To tidy and transform the data, I loaded the tidyr package (https://cran.r-project.org/web/packages/tidyr/tidyr.pdf) and the dplyr package (https://cran.r-project.org/web/packages/dplyr/dplyr.pdf).
install.packages("tidyr",repos='http://mirrors.nics.utk.edu/cran/')
library(tidyr)
library(dplyr)
Once the package was loaded, I pipelined four commands to created the tidy data frame ‘flights’. The steps performed: 1. Turn the five city columns into values in a ‘destination’ column using the gather function. 2. Turn the ‘on time’ and ‘delayed’ values in the arrival_status column into their own columns using the spread function. 3. Use the group_by function to compress the 20 rows into 10 rows based on unique combinations of airline and desintation. 4. Use the summarise function to total the delayed and on_time columns to get rid of the NA values created in step 3.
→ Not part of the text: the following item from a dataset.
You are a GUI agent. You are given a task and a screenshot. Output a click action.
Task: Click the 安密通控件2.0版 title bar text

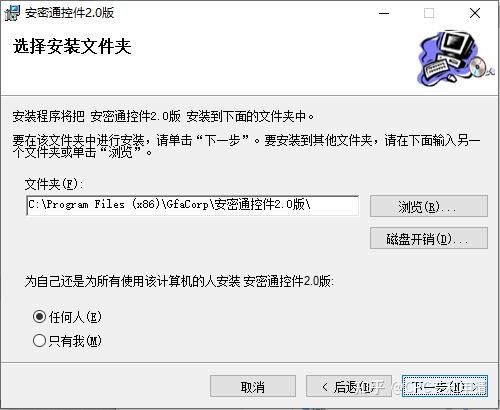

# Pipelined commands executing steps shown above
flights <- wide_flights %>% gather("destination", "n", 4:8) %>% spread(arrival_status, n) %>% group_by(airline, destination) %>% summarise(delayed = sum(delayed, na.rm = TRUE), on_time = sum(`on time`, na.rm = TRUE))
flights
## Source: local data frame [10 x 4]
## Groups: airline [?]
##
## airline destination delayed on_time
## <chr> <chr> <int> <int>
## 1 ALASKA los_angeles 62 497
## 2 ALASKA phoenix 12 221
## 3 ALASKA san_diego 20 212
## 4 ALASKA san_francisco 102 503
## 5 ALASKA seattle 305 1841
## 6 AMWEST los_angeles 117 694
## 7 AMWEST phoenix 415 4840
## 8 AMWEST san_diego 65 383
## 9 AMWEST san_francisco 129 320
## 10 AMWEST seattle 61 201
# Overall portion of delayed flights by airline without respect to destination
flights %>% group_by(airline) %>% summarise(ttl_delayed = sum(delayed), ttl_on_time = sum(on_time), ttl_ratio = ttl_delayed / (ttl_delayed + ttl_on_time))
## # A tibble: 2 × 4
## airline ttl_delayed ttl_on_time ttl_ratio
## <chr> <int> <int> <dbl>
## 1 ALASKA 501 3274 0.1327152
## 2 AMWEST 787 6438 0.1089273
# Comparison of portion of delays by destination
# Start by adding column showing portion of flights delayed
flights <- mutate(flights, delayed_ratio = delayed / (delayed + on_time))
# Load ggplot2 to create side by side bar charts
library("ggplot2")
# Create paired bar charts showing ratio of delayed flights by airline by destination
ggplot(data=flights, aes(x=destination, y=delayed_ratio, fill=airline)) + geom_bar(stat="identity", position=position_dodge(), colour="black") + xlab("Destination") + ylab("Ratio Delayed") + scale_fill_hue(name="Airline")
Without respect to destination, we can see that 13.27% of ALASKA airlines flights are delayed, while 10.90% of American West airlines flights are delayed. However, the bar chart shows us that American West has a higher portion of late flights for every destination.